Saludos! Soy nuevo por aquí, bastante limitado en electrónica, sobre todo de sonido, y agradecería que me echarais una mano.

Tengo un subwoofer activo panasonic SB-WA340 que contiene todos los amplificadores de los demás canales de un home theatre. Quiero reaprovecharlo para un amplificador Yamaha RX-V365. Mi pregunta es si podría conectar la salida sub del amplificador a las entradas del subwoofer, descartando (dejando al aire) todas los demás pines, y si es así que precauciones debería tomar, tener el teléfono de los bomberos cerca o cosas así. 

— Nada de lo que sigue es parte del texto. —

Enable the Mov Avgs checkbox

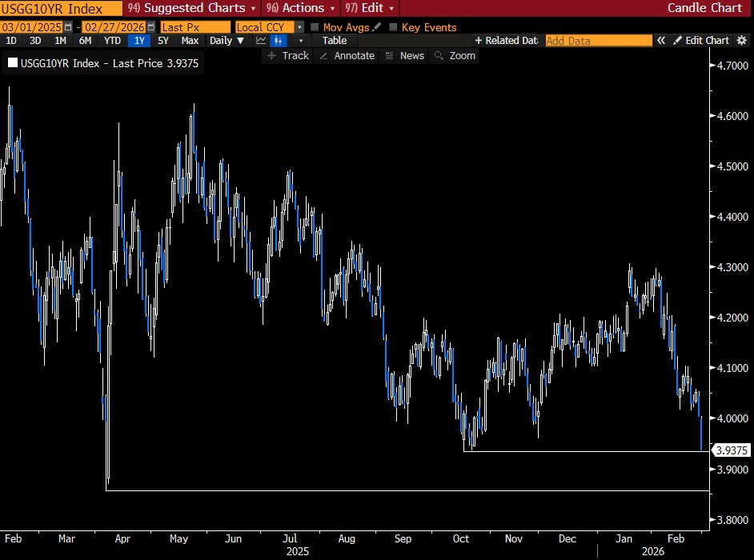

Os adjunto el diagrama del SB-WA340. 

Muchas gracias!


----------



## Juan Jose (Dic 17, 2009)

Hola. no tienes problemas si solo conectas la salida de audio de sub del sintoamplificador a la entrada sub del subwoofer activo. Por cierto, no puedo encontrar ese modelo esta bien?

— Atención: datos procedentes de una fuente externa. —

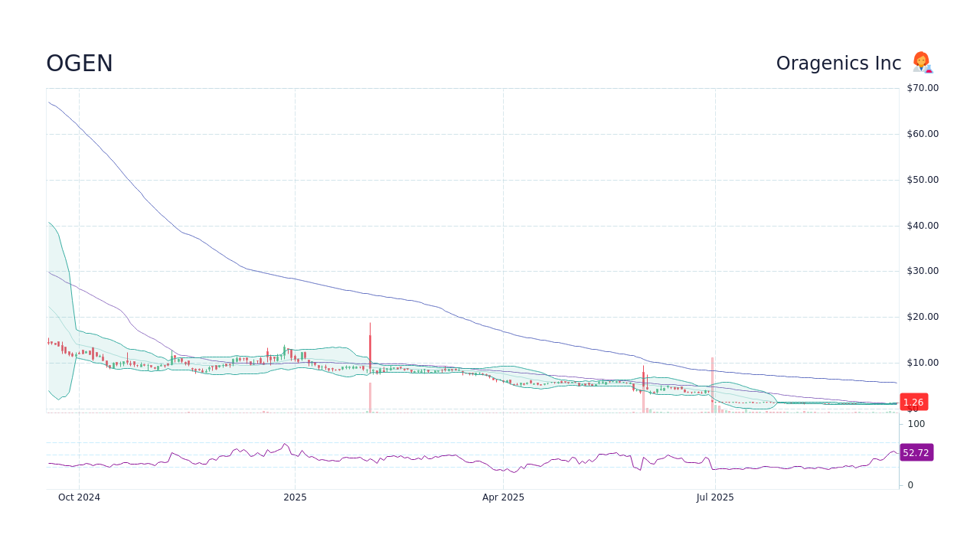The height and width of the screenshot is (551, 980).
Task: Select the red 1.26 last price label
Action: [914, 402]
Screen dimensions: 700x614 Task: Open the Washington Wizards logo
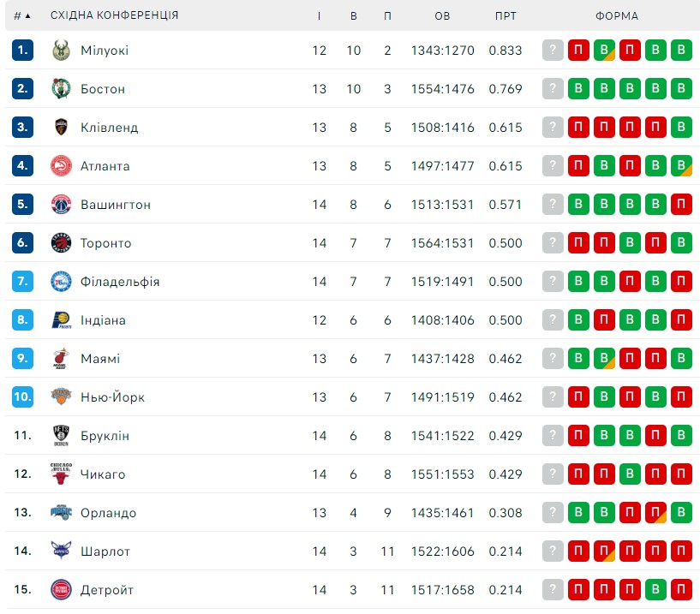pos(61,205)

Bueno, si tu subwoofer no tiene entrada de sub y solo tiene entrada R y L entonces sales del sintoamplificador con una salida de linea (bien puede ser la de grabacion) y listo. 

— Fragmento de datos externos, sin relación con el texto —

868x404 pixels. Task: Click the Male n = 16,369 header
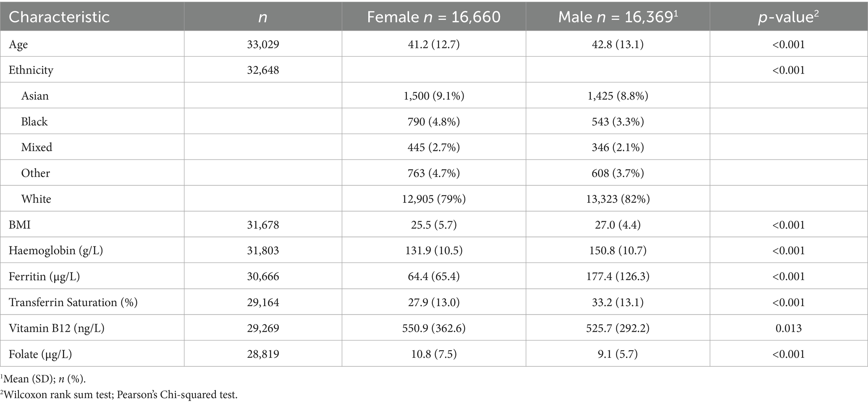tap(617, 17)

No es recomendable sacar la señal de los parlantes del sinto para ingresar a las entradas del sub a menos que este tenga una entrada de alta señal.

saludos y suerte

Juan Jose


----------



## vicentek6 (Dic 17, 2009)

Gracias por la rapidez 

Sí, sólo quiero gastar los pines SW (17) y A.GND del sub. Los demás los dejaré al aire, conectaré los otros altavoces que tengo directamente al receptor. El modelo formaba parte de un home theatre panasonic HT-850, bastante antiguo que en casa de un amiguete no se oía del todo mal. 

Type 1 way, 1 speaker, Bass-ref.
Speaker unit Woofer 17 cm cone type 6 ohm
Input power 240 W (Music)
Output sound pressure level 80 dB/W (1.0 m)
Frequency range 40 Hz–220 Hz (j16 dB)/45 Hz–180 Hz (j10 dB)
Dimensions (WtHtD) 160k450k424 mm
Mass 12 kg

Más adelante iré renovando el equipo, ahora iré tirando del frankestein éste...



> Bueno, si tu subwoofer no tiene entrada de sub y solo tiene entrada R y L entonces sales del sintoamplificador con una salida de linea (bien puede ser la de grabacion) y listo.



Bueno, pero éste si que tiene... Si no tuviera, ¿Le podría meter una entrada de línea, como tu bien dices, y él ya se encargaría de cortar las bajas frecuencias que le corresponden..?



> No es recomendable sacar la señal de los parlantes del sinto para ingresar a las entradas del sub a menos que este tenga una entrada de alta señal.



Las otras entradas del sub no las utilizaré, si no 

Gracias por tu respuesta, me he quedado más tranquilo.


----------